MLISP (1968) [pdf] - kick
http://i.stanford.edu/pub/cstr/reports/cs/tr/68/92/CS-TR-68-92.pdf
======
schpaencoder
Funny how much complexity you have to introduce by just getting rid of the
parentheses.

I later learned that MLISP functioned as a preprosessor for a normal lisp.
Don’t know about the macro facilities, perhaps someone can chime in with
details?

------
mark_l_watson
I think that I remember MLISP. I find Lisp languages to be very easy to read,
MLISP is more difficult.

In retirement, my recreational deep learning development is now done in the Hy
(hylang for web searches) Lisp language that simply converts Lisp (looks like
Clojure) to Python AST. Anyway, because of my background I find Hy to be
easier to read and write than Python.

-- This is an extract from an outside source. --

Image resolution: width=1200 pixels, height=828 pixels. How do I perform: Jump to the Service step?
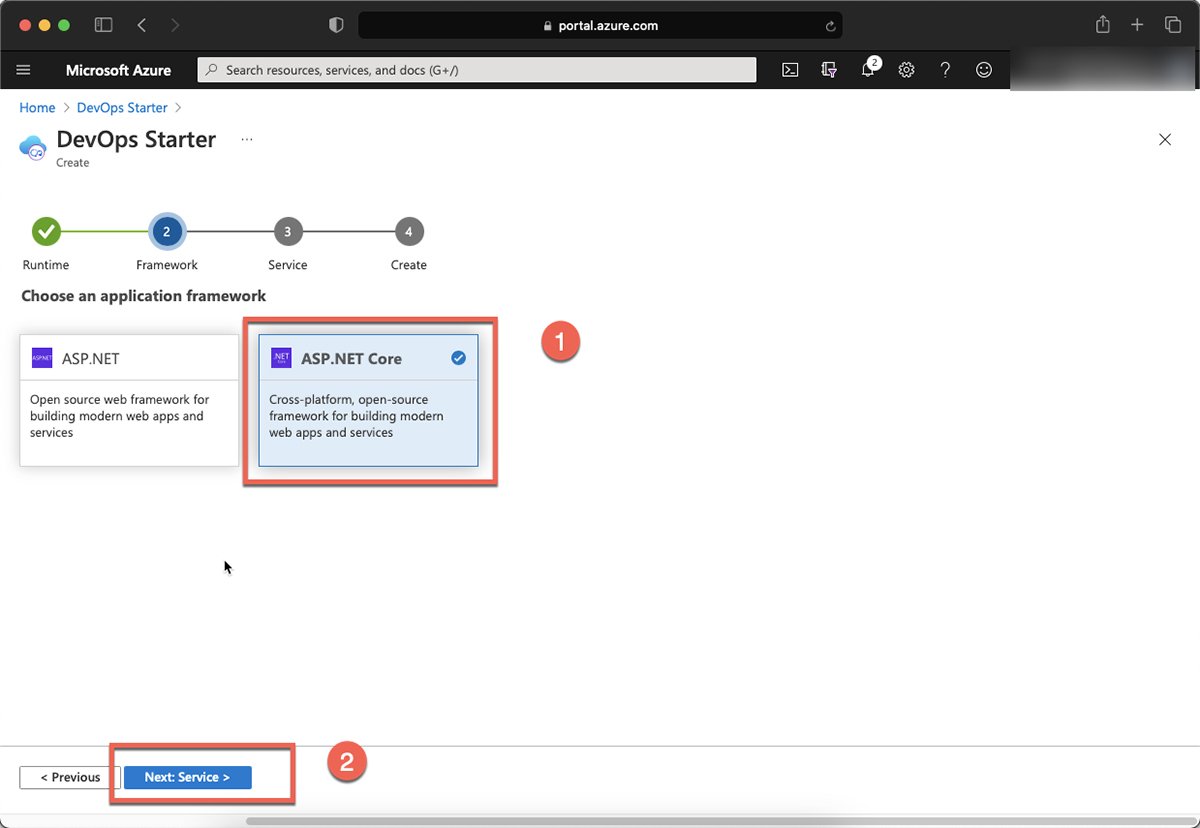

So, interesting to see MLISP perform the
reverse, a non-sexpr version of Lisp.

------
kick
MLISP is really fascinating because it's one of the few LISPs to implement
M-Expressions, which are something that McCarthy didn't pursue.

------
timonoko
So this is where MuLISP/MuSIMP - dual language system came from in 1978. It
worked quite well. You could easily switch from LISP to "Algol" at anytime
without losing much anything.